- **BLOCO DE TEXTO**
Sonia Tsai (Danny) - "Eu estava nervosa no início, mas depois entrei no personagem. Eu realmente tentei canalizar a leveza do John Travolta, mas não sei se fiz juz aos quadris dele."

Makayla Otford (Sandy) - "A Netflix precisa resolver uns problemas! Você viu as opções deles? São risíveis."

Kadeem Alphanso (Romeu) - "Há muito pouca evidência para 'homens gays negros' na mídia convencional. Frequentemente, se há um personagem gay negro, ele é excessivamente feminino e caricatural. Sempre a rainha do gueto, espalhafatosa, estalando os dedos e falando de moda. Não há absolutamente nada de errado com esse tipo de rainha, mas seria bom ver mais variedade na forma como "negro" e "gay" são mostrados na mídia convencional."

“Eu espero que um negro gay jovem veja esse vídeo e diga ‘É permitido que eu ame. Eu poderia ser uma estrela de cinema.’”

- **DADOS FORNECIDOS**

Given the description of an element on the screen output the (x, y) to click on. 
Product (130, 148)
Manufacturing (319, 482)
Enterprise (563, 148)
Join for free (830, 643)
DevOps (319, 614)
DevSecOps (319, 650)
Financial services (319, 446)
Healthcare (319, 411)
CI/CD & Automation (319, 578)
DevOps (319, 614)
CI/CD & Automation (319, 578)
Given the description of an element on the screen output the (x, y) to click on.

- **OBJETIVO DO EXERCÍCIO**
Continue os depoimentos do elenco a partir da última fala mostrada. As linhas não servem para nada aqui.

- **RESPOSTA**
Hilary Conroy (Frances Baby Houseman) - "Como uma pessoa bi namorando uma pessoa trans, eu raramente vejo minha identidade representada no cinema convencional de maneira realista e positiva. A falta de representação de pessoas como eu e minha parceira pode fazer com que você se sinta isolado."

"Vestir e recriar Ritmo Quente foi muito divertido. Eu também gostei muito dos papéis invertidos. Minha parceira é uma gata e poderia dar uma chanca ao Swayze qualquer dia."

Jax Wearing (Johnny Castle) - "Como uma pessoa transgênero, eu nunca vi minha identidade representada na mídia convencional a não ser apresentada como uma piada ou aberração. Filmes LGBT me reconhecem e me dão um lugar no mundo. Isso é importante especialmente para os jovens, que estão crescendo e podem estar lutando com a questão da diversidade."

"Nossa comunidade LGBT é linda, forte e única. Há muito mais que podemos experimentar como parte desse projetos que têm boas chances de nos mostrar às massas."

“Existe um sentimento de ver alguém na televisão e poder dizer ‘Aquela pessoa é igual a mim, eu sou aquela pessoa, eu posso me identificar com alguém no mundo.’”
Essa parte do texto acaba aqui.